Consider Aldi’s latest guest appearance in the Grocer 33 , where it was 11.7% cheaper than Asda, 16.1% cheaper than Sainsbury’s, 18.6% cheaper than Tesco, and 20.5% cheaper than Morrisons. Our 33 is not quite a representative sample, I grant you, but it’s nonetheless instructive. If Asda closes that gap to 1.7% and Sainsbury’s reduces it to 6.1%, Tesco and Morrisons will be seriously out of kilter with its big four rivals.

As we reveal this week, Tesco is meanwhile clearing space in all its Extras for Chef Centrals, not just those that don’t have a Booker nearby, showing that it sees this proposition as a clear point of differentiation in the future versus its rivals, and it evidently has lots of gains to go after on the Booker side, as it builds on its existing momentum but with the prospect of further enhancement from the Tesco tieup in own label.

Ocado is also in a potential predicament, domestically speaking, especially if it loses either Morrisons or Waitrose to Amazon, though interestingly it is envisioning a bold future in which robots pick 100% of its products and, of course, it has its burgeoning international licensing arm.

I even expect the Sainsbury’s/Asda merger to give the discounters pause for thought, since Mike Coupe & Co will surely focus the 1000-strong price cuts on lines where the discounters are sharpest.
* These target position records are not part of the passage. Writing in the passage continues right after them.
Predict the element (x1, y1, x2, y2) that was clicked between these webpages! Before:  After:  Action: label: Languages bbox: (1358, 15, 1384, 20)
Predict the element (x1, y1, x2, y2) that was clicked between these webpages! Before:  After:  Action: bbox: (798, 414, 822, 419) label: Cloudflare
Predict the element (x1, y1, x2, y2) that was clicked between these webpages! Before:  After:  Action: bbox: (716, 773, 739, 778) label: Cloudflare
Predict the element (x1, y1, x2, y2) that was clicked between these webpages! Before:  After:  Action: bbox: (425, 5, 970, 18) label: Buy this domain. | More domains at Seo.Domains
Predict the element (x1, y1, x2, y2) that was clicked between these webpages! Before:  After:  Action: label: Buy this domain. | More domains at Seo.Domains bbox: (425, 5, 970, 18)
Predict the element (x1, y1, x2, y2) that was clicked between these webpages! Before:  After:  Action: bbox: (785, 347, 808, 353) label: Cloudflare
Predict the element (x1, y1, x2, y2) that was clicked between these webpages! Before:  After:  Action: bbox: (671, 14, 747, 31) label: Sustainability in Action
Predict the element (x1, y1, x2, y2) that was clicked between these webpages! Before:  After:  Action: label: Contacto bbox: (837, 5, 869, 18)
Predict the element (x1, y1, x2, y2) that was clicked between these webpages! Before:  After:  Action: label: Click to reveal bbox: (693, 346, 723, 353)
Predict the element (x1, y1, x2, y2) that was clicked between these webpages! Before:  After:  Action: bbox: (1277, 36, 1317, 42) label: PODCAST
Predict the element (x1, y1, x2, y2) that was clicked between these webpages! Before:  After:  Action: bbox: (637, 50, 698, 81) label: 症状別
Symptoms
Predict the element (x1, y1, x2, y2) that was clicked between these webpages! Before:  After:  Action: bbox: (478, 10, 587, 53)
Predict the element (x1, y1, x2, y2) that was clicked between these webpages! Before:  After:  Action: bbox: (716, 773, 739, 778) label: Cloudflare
No-one’s been able to do that to date due to the unique low-cost business model of Aldi and Lidl. On the other hand, there’s more than price to the discounter proposition these days, as their performance in The Grocer’s Own-Label Food & Drink Awards shows.

The other vulnerable player is Waitrose. The Sunday Times reported last weekend that “enormously informal” talks with Amazon had been rebuffed by the JLP board last November. That’s hardly surprising. Sir Charlie Mayfield is not far off retirement, and he would not want to be remembered as the man who dismembered the Partnership (though intriguingly, Waitrose is a wholly owned subsidiary, rather than an integral part of the Partnership). Also, selling off Waitrose would leave the Partnership with just a department store and the model is under severe threat, a thought that is no doubt preoccupying Archie Norman at M&S, even as he has sought to uncouple the two divisions.

Waitrose is still profitable, of course, and the property portfolio is valuable, but its performance is going in the wrong direction, and something more needs to be done, while the Sainsbury’s-Asda merger will only strengthen the case for action in the mid term. Nor is this the first time discussions have been held with rivals.

Once again the matchmaking instinct starts kicking in. The Co-op is a good ethical fit, and complementary in terms of store sizes and geographic overlap. And spinning off Waitrose with M&S Food would also be interesting. Will Mayfield hatch a plot with Norman (his fellow McKinseyite)? Mayfield has reportedly dismissed the Amazon approach as just speculation but the Sainsbury’s Asda merger is sure to kick-start further dramatic plays from rivals, and inertia in the face of such seismic disruption could prove fatal for all parties.